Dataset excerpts
= Beginning of Section =

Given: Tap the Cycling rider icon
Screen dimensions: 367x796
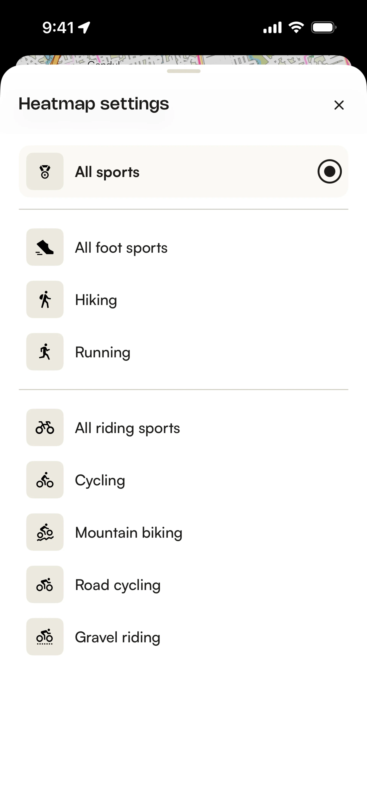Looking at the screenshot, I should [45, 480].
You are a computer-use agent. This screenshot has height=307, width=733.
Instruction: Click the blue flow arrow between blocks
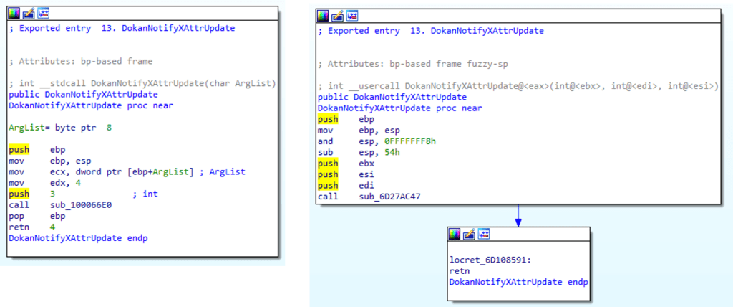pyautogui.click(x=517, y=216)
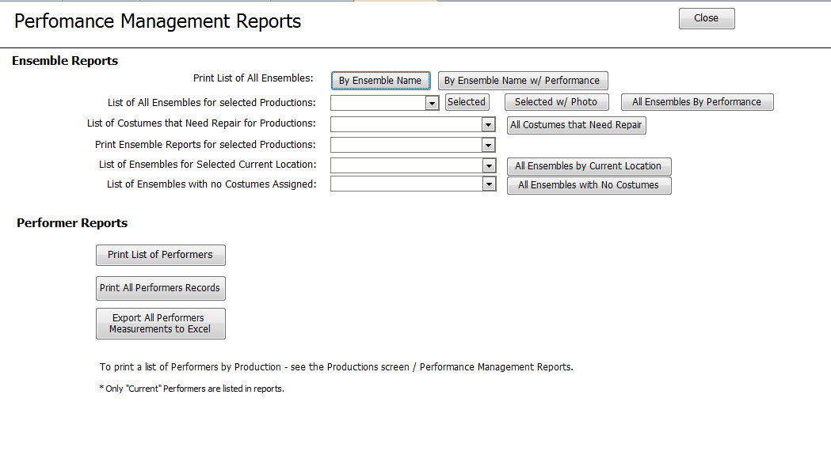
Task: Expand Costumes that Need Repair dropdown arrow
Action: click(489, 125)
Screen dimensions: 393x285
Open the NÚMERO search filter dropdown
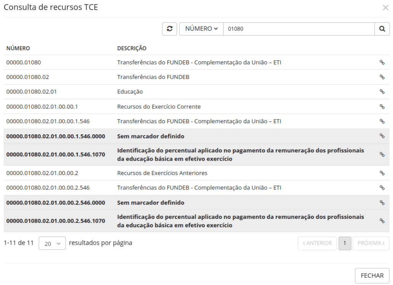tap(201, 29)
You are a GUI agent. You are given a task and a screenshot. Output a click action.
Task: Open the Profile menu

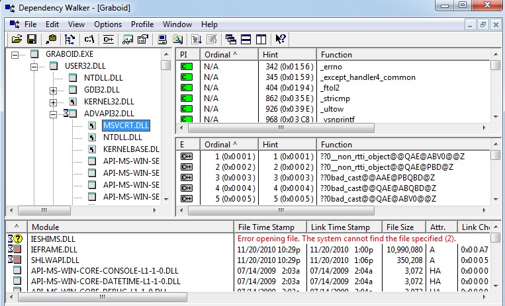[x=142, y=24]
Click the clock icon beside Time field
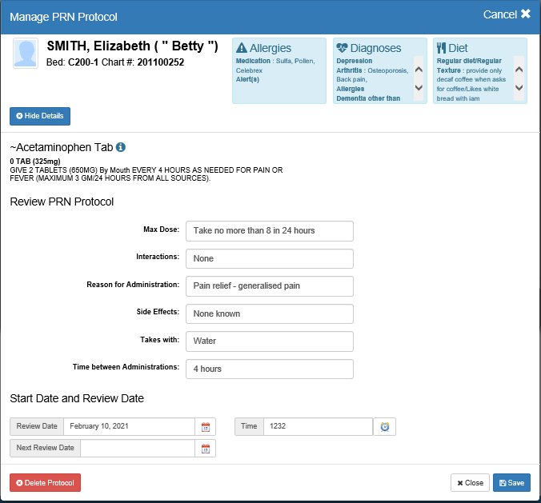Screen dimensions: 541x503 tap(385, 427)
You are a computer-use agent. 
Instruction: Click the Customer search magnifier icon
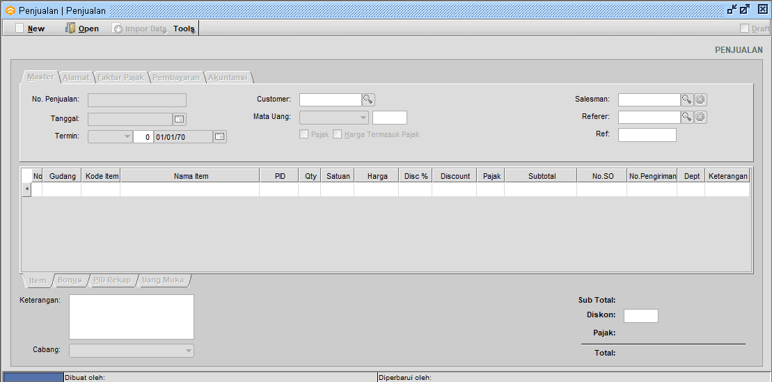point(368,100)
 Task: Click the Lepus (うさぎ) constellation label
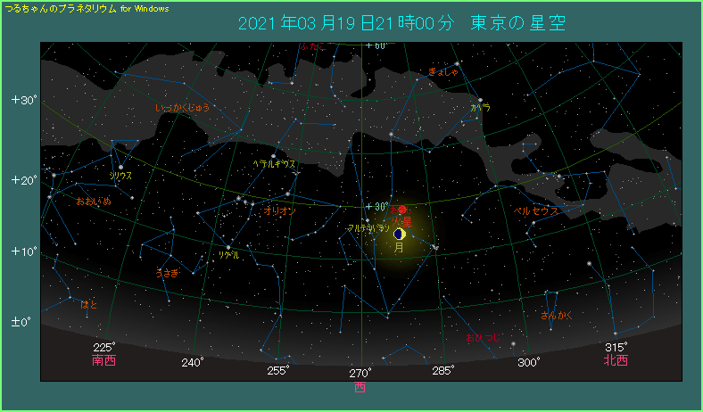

= End of Section =
= Beginning of Section =

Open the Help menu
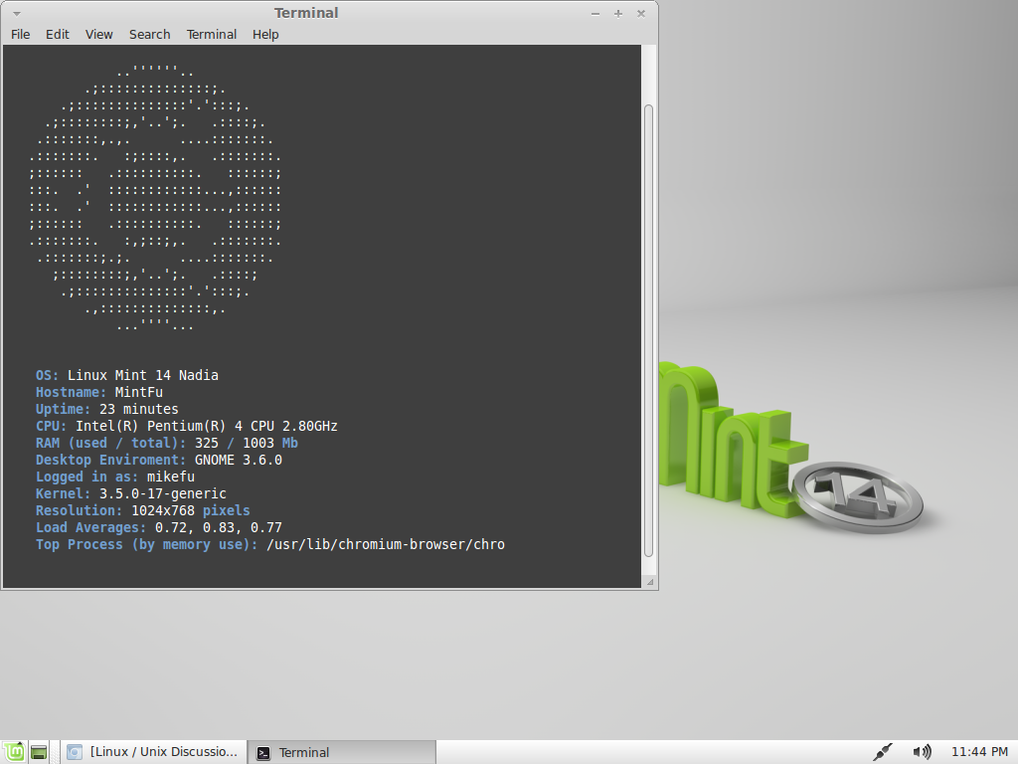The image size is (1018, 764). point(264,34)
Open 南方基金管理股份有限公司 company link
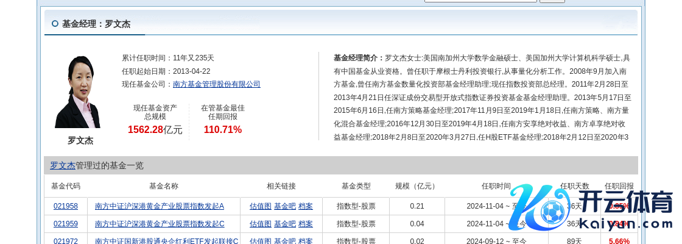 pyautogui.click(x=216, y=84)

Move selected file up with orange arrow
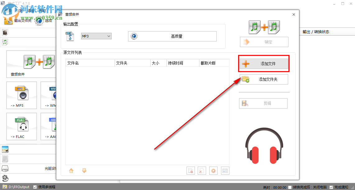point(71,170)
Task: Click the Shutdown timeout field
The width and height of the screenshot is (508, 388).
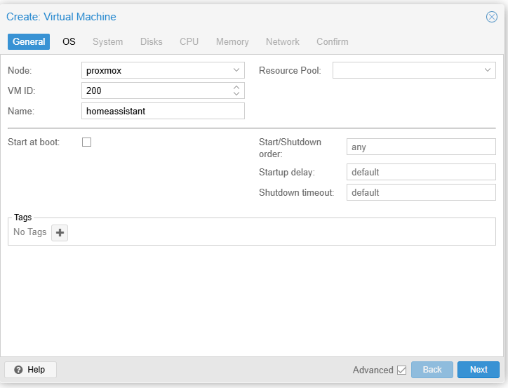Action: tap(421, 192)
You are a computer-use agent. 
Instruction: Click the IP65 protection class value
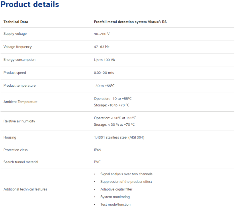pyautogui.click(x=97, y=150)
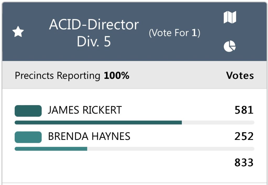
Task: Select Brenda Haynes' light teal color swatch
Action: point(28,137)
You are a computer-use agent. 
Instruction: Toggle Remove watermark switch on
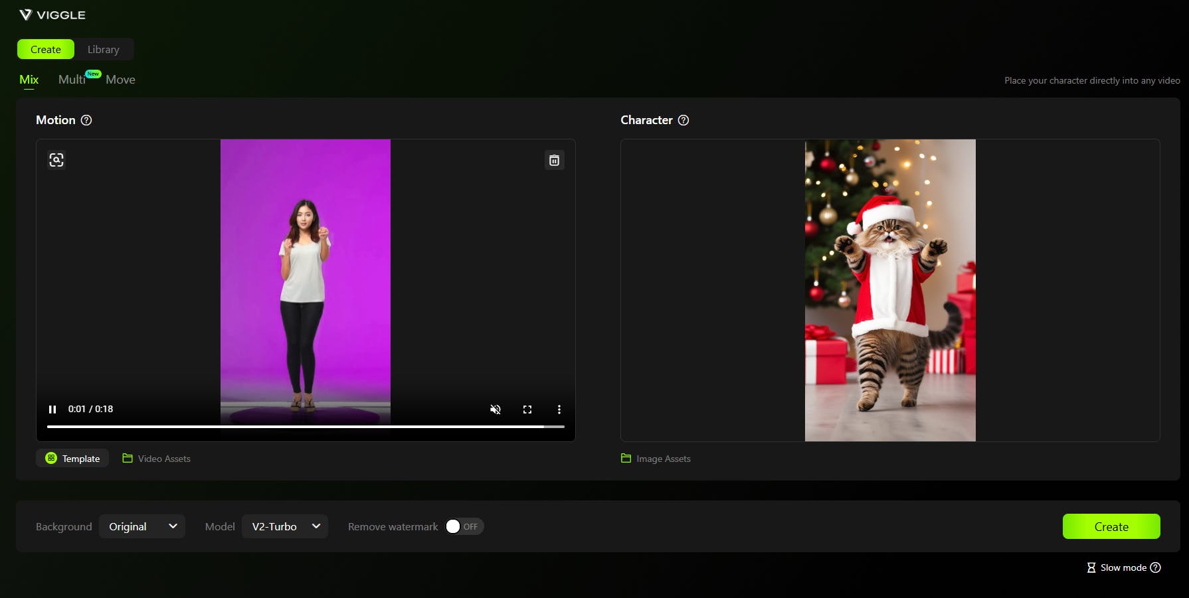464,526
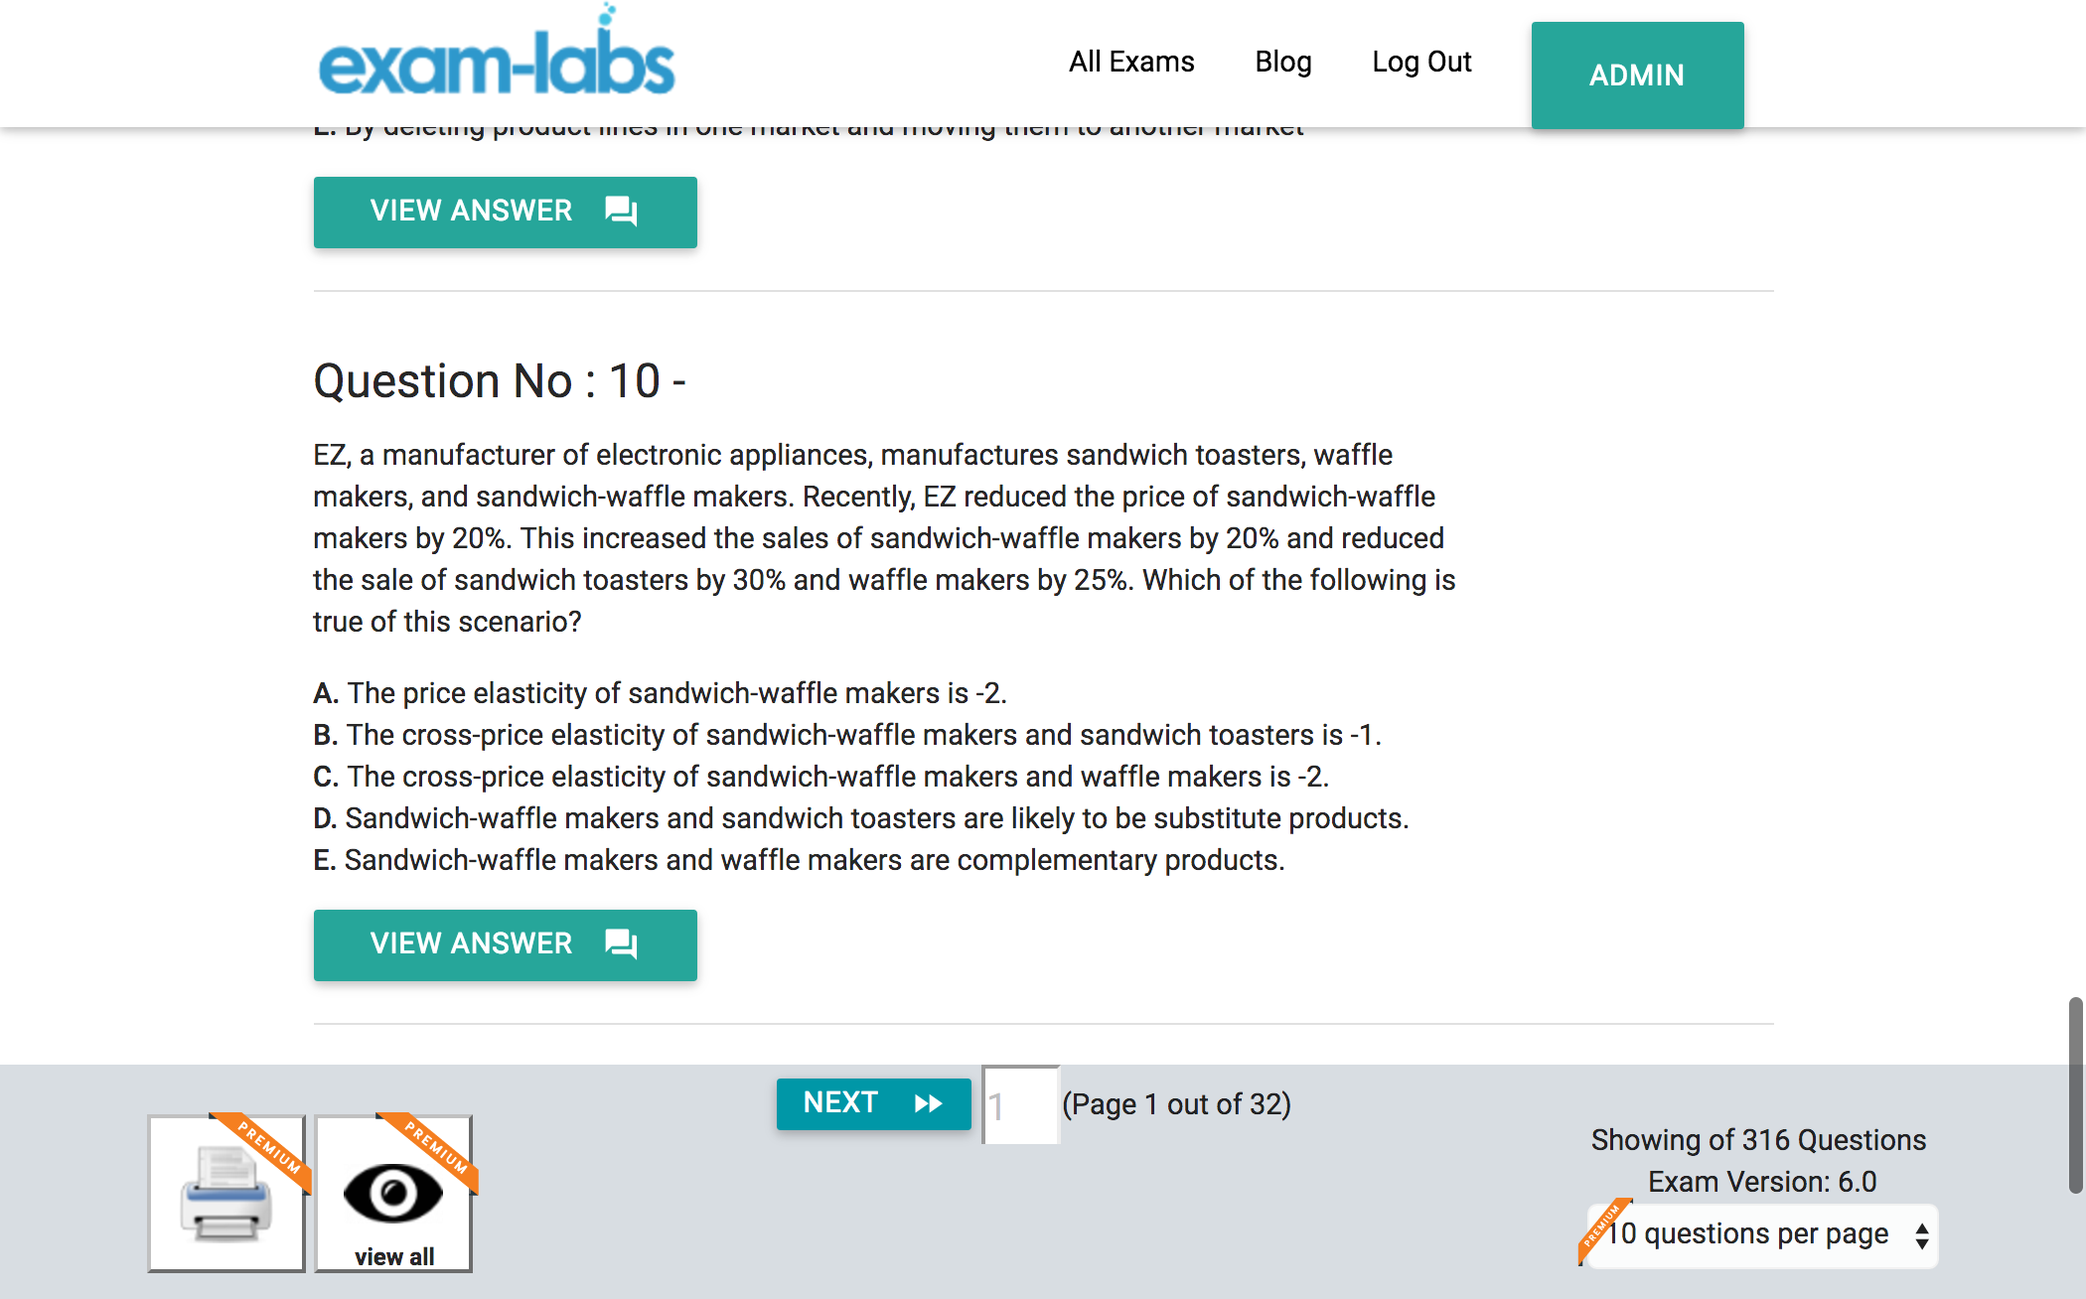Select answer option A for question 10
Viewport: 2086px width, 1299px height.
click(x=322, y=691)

= End of Section =

_Problem to solve_
Copy nothing but the lines above from the one with "You are a computer-use agent. This" to the one with "Task: Click the Lepus", inclusive, word for word. Leave every picture out.

_Finished exercise_
You are a computer-use agent. This screenshot has height=307, width=733.
Instruction: Click the blue flow arrow between blocks
pyautogui.click(x=517, y=216)
Task: Expand Costumes that Need Repair dropdown arrow
Action: click(489, 125)
Screen dimensions: 393x285
Open the NÚMERO search filter dropdown
tap(201, 29)
You are a GUI agent. You are given a task and a screenshot. Output a click action.
Task: Open the Profile menu

[x=142, y=24]
Click the clock icon beside Time field
Screen dimensions: 541x503 tap(385, 427)
You are a computer-use agent. 
Instruction: Click the Customer search magnifier icon
point(368,100)
 Task: Click the Lepus (うさぎ) constellation label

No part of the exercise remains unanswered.